[TASK] Reproduce every record below character for character, keeping each line unchanged.

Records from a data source
↓

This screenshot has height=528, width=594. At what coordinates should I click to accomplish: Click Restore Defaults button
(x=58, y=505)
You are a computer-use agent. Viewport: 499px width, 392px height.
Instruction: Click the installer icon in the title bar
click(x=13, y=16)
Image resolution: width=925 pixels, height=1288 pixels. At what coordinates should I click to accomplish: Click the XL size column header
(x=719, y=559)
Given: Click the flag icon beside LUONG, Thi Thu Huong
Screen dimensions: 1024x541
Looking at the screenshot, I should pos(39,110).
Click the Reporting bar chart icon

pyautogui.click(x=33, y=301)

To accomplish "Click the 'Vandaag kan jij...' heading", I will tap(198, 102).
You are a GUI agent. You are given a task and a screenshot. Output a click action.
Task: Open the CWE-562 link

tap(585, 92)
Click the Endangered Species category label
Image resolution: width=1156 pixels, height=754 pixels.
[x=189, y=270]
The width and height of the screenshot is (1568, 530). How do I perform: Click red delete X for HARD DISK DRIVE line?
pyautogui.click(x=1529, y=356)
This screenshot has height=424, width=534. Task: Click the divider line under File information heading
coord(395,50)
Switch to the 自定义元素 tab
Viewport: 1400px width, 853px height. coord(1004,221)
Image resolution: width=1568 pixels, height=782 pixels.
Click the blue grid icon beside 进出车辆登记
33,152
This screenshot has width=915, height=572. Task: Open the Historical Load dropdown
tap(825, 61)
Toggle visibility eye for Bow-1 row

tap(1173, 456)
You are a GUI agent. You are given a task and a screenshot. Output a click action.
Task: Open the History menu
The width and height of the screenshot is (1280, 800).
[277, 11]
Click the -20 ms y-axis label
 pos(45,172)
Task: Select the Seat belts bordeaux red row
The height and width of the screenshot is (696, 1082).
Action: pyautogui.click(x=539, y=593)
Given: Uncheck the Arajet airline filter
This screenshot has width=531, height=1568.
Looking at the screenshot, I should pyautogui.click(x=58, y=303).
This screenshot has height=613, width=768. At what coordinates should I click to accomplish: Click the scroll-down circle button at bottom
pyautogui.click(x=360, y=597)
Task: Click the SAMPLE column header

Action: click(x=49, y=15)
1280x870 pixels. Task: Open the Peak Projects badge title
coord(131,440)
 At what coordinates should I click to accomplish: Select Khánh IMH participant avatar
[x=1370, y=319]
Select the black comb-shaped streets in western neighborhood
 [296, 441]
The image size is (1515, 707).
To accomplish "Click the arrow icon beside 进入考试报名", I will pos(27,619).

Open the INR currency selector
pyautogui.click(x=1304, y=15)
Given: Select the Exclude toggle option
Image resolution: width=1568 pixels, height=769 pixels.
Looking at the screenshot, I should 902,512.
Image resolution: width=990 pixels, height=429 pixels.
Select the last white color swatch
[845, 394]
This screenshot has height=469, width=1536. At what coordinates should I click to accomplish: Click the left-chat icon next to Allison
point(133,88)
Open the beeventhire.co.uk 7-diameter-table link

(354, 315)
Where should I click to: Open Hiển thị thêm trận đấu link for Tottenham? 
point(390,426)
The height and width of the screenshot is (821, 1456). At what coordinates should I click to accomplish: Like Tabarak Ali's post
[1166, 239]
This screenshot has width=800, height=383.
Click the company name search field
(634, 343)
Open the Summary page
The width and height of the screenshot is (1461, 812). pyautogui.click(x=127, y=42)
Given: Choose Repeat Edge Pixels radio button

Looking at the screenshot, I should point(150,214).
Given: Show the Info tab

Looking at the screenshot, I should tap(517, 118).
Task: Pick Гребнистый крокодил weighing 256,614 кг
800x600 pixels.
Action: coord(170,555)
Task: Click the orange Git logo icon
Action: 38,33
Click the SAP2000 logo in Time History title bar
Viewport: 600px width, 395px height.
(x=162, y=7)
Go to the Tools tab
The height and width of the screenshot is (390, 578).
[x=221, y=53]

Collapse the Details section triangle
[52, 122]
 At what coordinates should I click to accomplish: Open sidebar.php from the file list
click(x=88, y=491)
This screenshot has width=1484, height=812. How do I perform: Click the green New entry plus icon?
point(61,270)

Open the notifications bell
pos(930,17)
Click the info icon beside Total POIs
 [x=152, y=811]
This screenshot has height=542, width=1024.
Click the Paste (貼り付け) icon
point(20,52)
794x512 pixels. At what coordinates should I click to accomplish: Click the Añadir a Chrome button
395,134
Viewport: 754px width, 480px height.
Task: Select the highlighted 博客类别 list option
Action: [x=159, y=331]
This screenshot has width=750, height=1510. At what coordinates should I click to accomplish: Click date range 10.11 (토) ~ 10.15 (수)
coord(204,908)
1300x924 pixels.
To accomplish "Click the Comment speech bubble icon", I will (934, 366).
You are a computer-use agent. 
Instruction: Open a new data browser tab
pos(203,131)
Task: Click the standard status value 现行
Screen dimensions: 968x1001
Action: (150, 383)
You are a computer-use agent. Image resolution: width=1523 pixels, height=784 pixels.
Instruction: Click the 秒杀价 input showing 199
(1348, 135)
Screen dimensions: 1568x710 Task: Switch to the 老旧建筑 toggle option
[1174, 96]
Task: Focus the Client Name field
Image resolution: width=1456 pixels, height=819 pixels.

↑

[TASK OUTPUT]
This screenshot has height=528, width=594. At what coordinates should I click to accomplish: Click Restore Defaults button
(x=58, y=505)
You are a computer-use agent. Viewport: 499px width, 392px height.
Instruction: Click the installer icon in the title bar
click(x=13, y=16)
Image resolution: width=925 pixels, height=1288 pixels. At what coordinates should I click to accomplish: Click the XL size column header
(x=719, y=559)
Given: Click the flag icon beside LUONG, Thi Thu Huong
Screen dimensions: 1024x541
Looking at the screenshot, I should pos(39,110).
Click the Reporting bar chart icon

pyautogui.click(x=33, y=301)

To accomplish "Click the 'Vandaag kan jij...' heading", I will tap(198, 102).
You are a GUI agent. You are given a task and a screenshot. Output a click action.
Task: Open the CWE-562 link

tap(585, 92)
Click the Endangered Species category label
Image resolution: width=1156 pixels, height=754 pixels.
[x=189, y=270]
The width and height of the screenshot is (1568, 530). How do I perform: Click red delete X for HARD DISK DRIVE line?
pyautogui.click(x=1529, y=356)
This screenshot has height=424, width=534. Task: Click the divider line under File information heading
coord(395,50)
Switch to the 自定义元素 tab
Viewport: 1400px width, 853px height. coord(1004,221)
Image resolution: width=1568 pixels, height=782 pixels.
Click the blue grid icon beside 进出车辆登记
33,152
This screenshot has width=915, height=572. Task: Open the Historical Load dropdown
tap(825, 61)
Toggle visibility eye for Bow-1 row

tap(1173, 456)
You are a GUI agent. You are given a task and a screenshot. Output a click action.
Task: Open the History menu
The width and height of the screenshot is (1280, 800).
[277, 11]
Click the -20 ms y-axis label
 pos(45,172)
Task: Select the Seat belts bordeaux red row
The height and width of the screenshot is (696, 1082).
Action: pyautogui.click(x=539, y=593)
Given: Uncheck the Arajet airline filter
This screenshot has width=531, height=1568.
Looking at the screenshot, I should pyautogui.click(x=58, y=303).
This screenshot has height=613, width=768. At what coordinates should I click to accomplish: Click the scroll-down circle button at bottom
pyautogui.click(x=360, y=597)
Task: Click the SAMPLE column header

Action: click(x=49, y=15)
1280x870 pixels. Task: Open the Peak Projects badge title
coord(131,440)
 At what coordinates should I click to accomplish: Select Khánh IMH participant avatar
[x=1370, y=319]
Select the black comb-shaped streets in western neighborhood
 [296, 441]
The image size is (1515, 707).
To accomplish "Click the arrow icon beside 进入考试报名", I will pos(27,619).

Open the INR currency selector
pyautogui.click(x=1304, y=15)
Given: Select the Exclude toggle option
Image resolution: width=1568 pixels, height=769 pixels.
Looking at the screenshot, I should 902,512.
Image resolution: width=990 pixels, height=429 pixels.
Select the last white color swatch
[845, 394]
This screenshot has height=469, width=1536. At what coordinates should I click to accomplish: Click the left-chat icon next to Allison
point(133,88)
Open the beeventhire.co.uk 7-diameter-table link

(354, 315)
Where should I click to: Open Hiển thị thêm trận đấu link for Tottenham? 
point(390,426)
The height and width of the screenshot is (821, 1456). At what coordinates should I click to accomplish: Like Tabarak Ali's post
[1166, 239]
This screenshot has width=800, height=383.
Click the company name search field
(634, 343)
Open the Summary page
The width and height of the screenshot is (1461, 812). pyautogui.click(x=127, y=42)
Given: Choose Repeat Edge Pixels radio button

Looking at the screenshot, I should point(150,214).
Given: Show the Info tab

Looking at the screenshot, I should tap(517, 118).
Task: Pick Гребнистый крокодил weighing 256,614 кг
800x600 pixels.
Action: coord(170,555)
Task: Click the orange Git logo icon
Action: 38,33
Click the SAP2000 logo in Time History title bar
Viewport: 600px width, 395px height.
(x=162, y=7)
Go to the Tools tab
The height and width of the screenshot is (390, 578).
[x=221, y=53]

Collapse the Details section triangle
[52, 122]
 At what coordinates should I click to accomplish: Open sidebar.php from the file list
click(x=88, y=491)
This screenshot has width=1484, height=812. How do I perform: Click the green New entry plus icon?
point(61,270)

Open the notifications bell
pos(930,17)
Click the info icon beside Total POIs
 [x=152, y=811]
This screenshot has height=542, width=1024.
Click the Paste (貼り付け) icon
point(20,52)
794x512 pixels. At what coordinates should I click to accomplish: Click the Añadir a Chrome button
395,134
Viewport: 754px width, 480px height.
Task: Select the highlighted 博客类别 list option
Action: [x=159, y=331]
This screenshot has width=750, height=1510. At what coordinates should I click to accomplish: Click date range 10.11 (토) ~ 10.15 (수)
coord(204,908)
1300x924 pixels.
To accomplish "Click the Comment speech bubble icon", I will (934, 366).
You are a computer-use agent. 
Instruction: Open a new data browser tab
pos(203,131)
Task: Click the standard status value 现行
Screen dimensions: 968x1001
Action: (150, 383)
You are a computer-use agent. Image resolution: width=1523 pixels, height=784 pixels.
Instruction: Click the 秒杀价 input showing 199
(1348, 135)
Screen dimensions: 1568x710 Task: Switch to the 老旧建筑 toggle option
[1174, 96]
Task: Focus the Client Name field
Image resolution: width=1456 pixels, height=819 pixels.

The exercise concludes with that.